Anonymous Monk has asked for the wisdom of the Perl Monks concerning the following question:

I have a line constructed like this:
pro * con * date * at * pri * msg *
Where '*' can be any number of words or symbols. Case does not matter. Further the data pair can be in any order making
con * DAte * aT * mSg * pri * pro *
Just as legal as the former example. I'd like to get this data in hash such that pro, con, date, at, pri and msg are the keys with the *'s as the data. For example:

pro my project con my customer date 2009-10-5 at 17:00 pri 2 msg Rack +new server pro = my project con = my customer date = 2009-10-5 at = 17:00 pri = 2 msg = Rack new server
I've tried several different regexes. The closest is
if ( m/\s?pro\s(.*?)\s(con|due|at|pri|msg)\s/i ){ print "pro=".$1."\n"; }
However, if 'pro *' is at the end of the line it does not match. Upon trying to account for being at the end of the line I end up with capturing either the entire remainder of the line or just a single white space.

Any ideas?

Replies are listed 'Best First'.
Re: parsing data pairs from single line
by kennethk (Abbot) on Oct 14, 2009 at 17:37 UTC
    A couple techniques would likely be helpful for you. If you change your whitespace \s to a word boundary \b, it will match at the end of a line. As well, using look ahead assertions, you can stop when you next hit one of your delimiters.

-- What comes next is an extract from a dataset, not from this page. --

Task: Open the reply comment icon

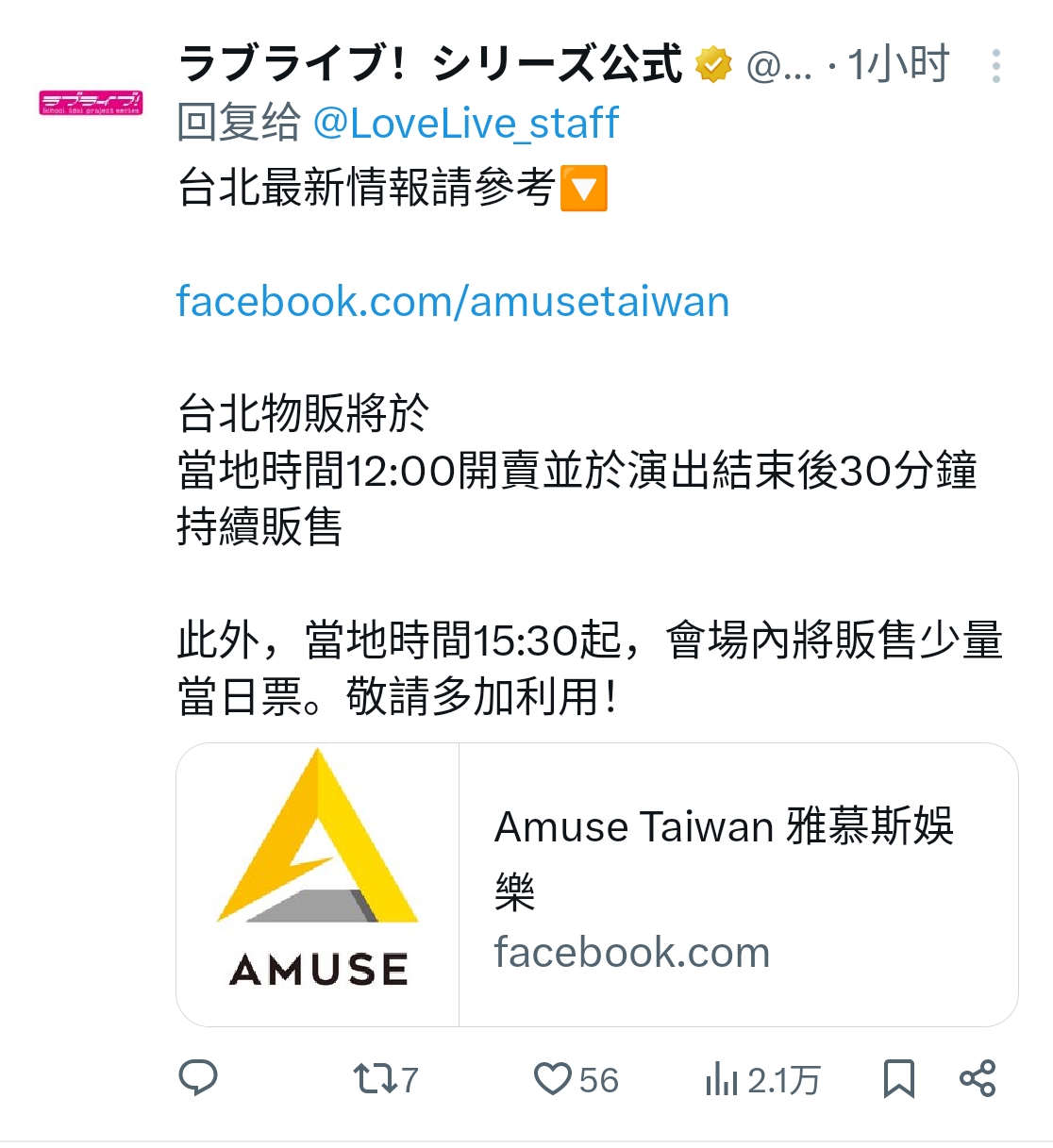Action: 198,1077
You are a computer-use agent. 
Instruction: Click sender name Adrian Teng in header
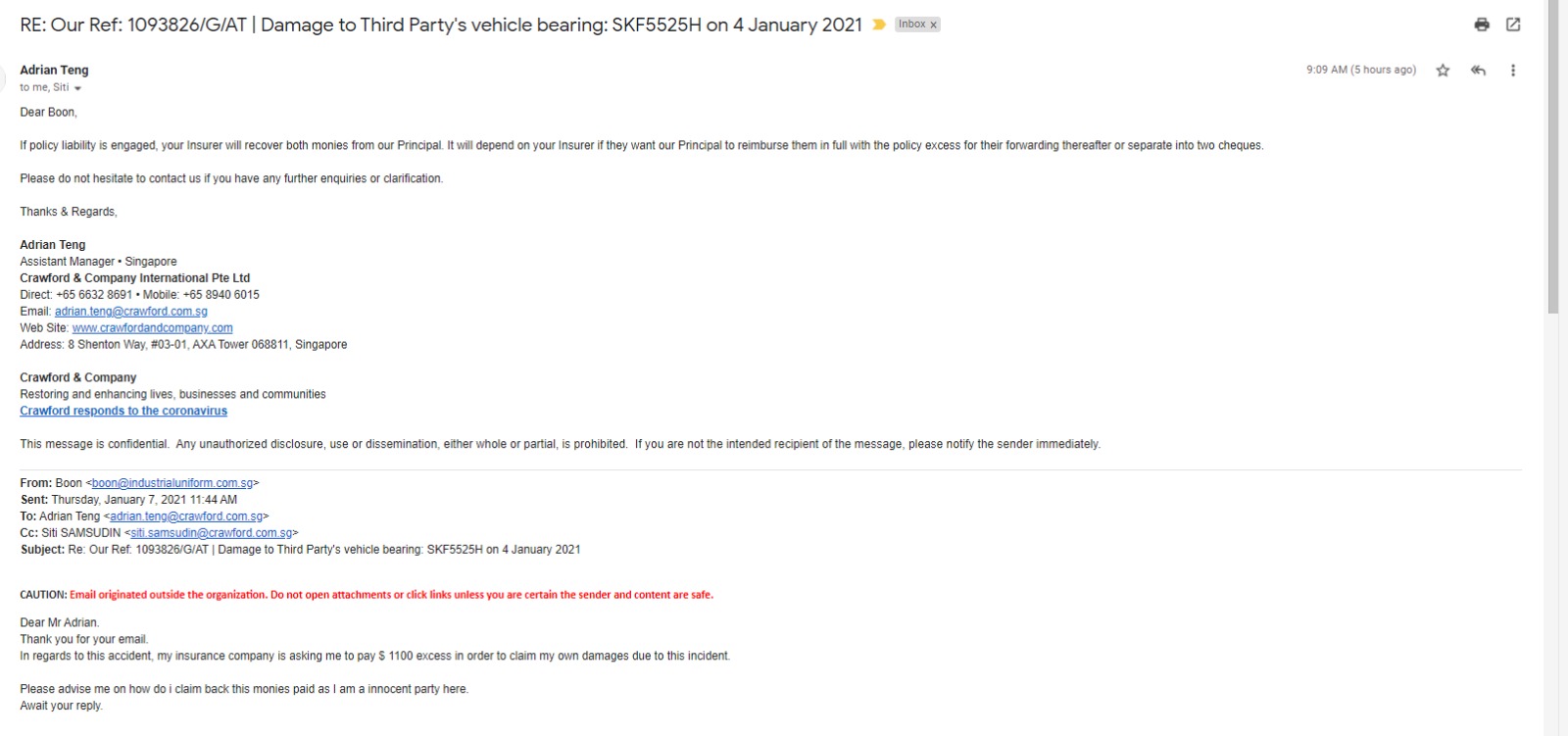pos(54,71)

    #!/usr/bin/perl use strict; use warnings; my $data = 'pro my project con my customer date 2009-10-5 at 17:00 pri + 2 msg Rack new server'; #pro = my project #con = my customer #date = 2009-10-5 #at = 17:00 #pri = 2 #msg = Rack new server my @keywords = qw(pro con due date at pri msg); # \b(pro|con|due|date|at|pri|msg)\s((?:(?!(pro|con|due|date|at|pri|msg +)\b).)*) my $regex = '\b(' . join('|', @keywords) . ')\s((?:(?!(' . join('|', @ +keywords) . ')\b).)*)'; while ($data =~ /$regex/ig) { print "$1 = $2\n"; }

    See perlretut for more info.

      my $regex = '\b(' . join('|', @keywords) . ')\s((?:(?!(' . join('|', @keywords) . ')\b).)*)';

      Rather than all the concatenation and the joins, you could take advantage of the double-quote-like behaviour of regexen by localising the list separator in a do block and interpolating @keywords.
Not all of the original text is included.